The impact of the past 15 years of community mental health programs has been to broaden the concept of mental illness and to move the public’s perception of the mentally ill toward a more positive focus. Although this has by no means solved the problems of community reaction toward the mentally ill, it has made overt rejection of them more difficult and has increased the public’s willingness to associate with them.
The fourth recommendation is to develop community resource personnel such as operators of family care homes as potential community educators. These individuals are not only aware of their community but are usually able to relate well to its members, to understand their need, and to help promote change when they are made aware of the necessity of these actions to enhance the environment of the mentally ill population they serve. This approach may have already contributed to the process of changing attitudes in communities, as evidenced in a recent survey conducted by Hazleton, Mandell, and Stern (1975). The community studied initially exhibited a strong negative reaction to the development of sheltered-care facilities for the mentally ill but appeared to have shifted to a positive orientation as the result of locally sponsored community education.

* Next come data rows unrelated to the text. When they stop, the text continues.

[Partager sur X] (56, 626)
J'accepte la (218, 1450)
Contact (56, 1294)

Finally, the mental health professions and concerned governmental agencies must promote and fund research specifically directed to determining the link between attitudes and behavior toward the mentally ill. This link is the weakest aspect of the literature, yet, it is perhaps the most important area for future policy action.

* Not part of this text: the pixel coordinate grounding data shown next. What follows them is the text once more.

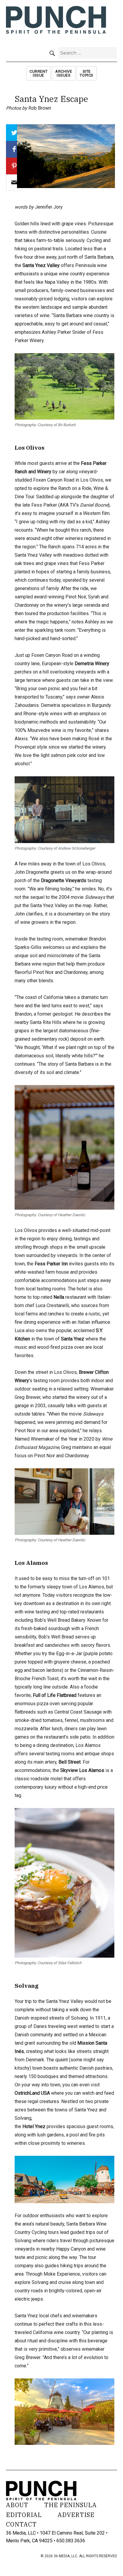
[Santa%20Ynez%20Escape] (14, 182)
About (17, 2505)
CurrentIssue (38, 73)
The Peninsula (70, 2505)
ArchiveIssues (63, 73)
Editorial (24, 2515)
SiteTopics (86, 73)
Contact (21, 2524)
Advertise (76, 2515)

One particularly important question for future research is what degree of acceptance is necessary to say that the mentally ill have been included in the community. Certainly no individual or group is perfectly accepted in society by everyone else. Do 95 percent of the people in the community have to accept the mentally ill as next-door neighbors for this subgroup to lead a satisfactory life, or will a substantially smaller percentage of the population suffice? The problem with attitude studies is that there is no baseline for assessing what degree of acceptance is necessary for people to live a fulfilling life in this society.
CONCLUSION
In the past 25 years society has begun to view the mentally ill in a more positive light. The general public is now in the position of having to interact with mentally ill individuals as they move into the community on an increasing basis to take up long-term residence. Educated contact with the mentally ill has proved beneficial in changing attitudes and in enabling the public to reduce the amount of social distance between themselves and the mentally ill. Yet the basic concept of mental illness prevailing in the mind of the public is that of a serious, unpredictable, dangerous disorder. That such a concept may have some basis in fact cannot be ignored, and is itself in need of research. However, it is essential that social work direct future efforts to helping the public find some specific basis for its attitudes toward the mentally ill, so that the unjustified negative implications of a stereotype can be avoided and ultimately eliminated.
Footnotes
This paper was prepared as a background paper for the White House Conference on Handicapped Individuals, Washington, D.C., September 1976.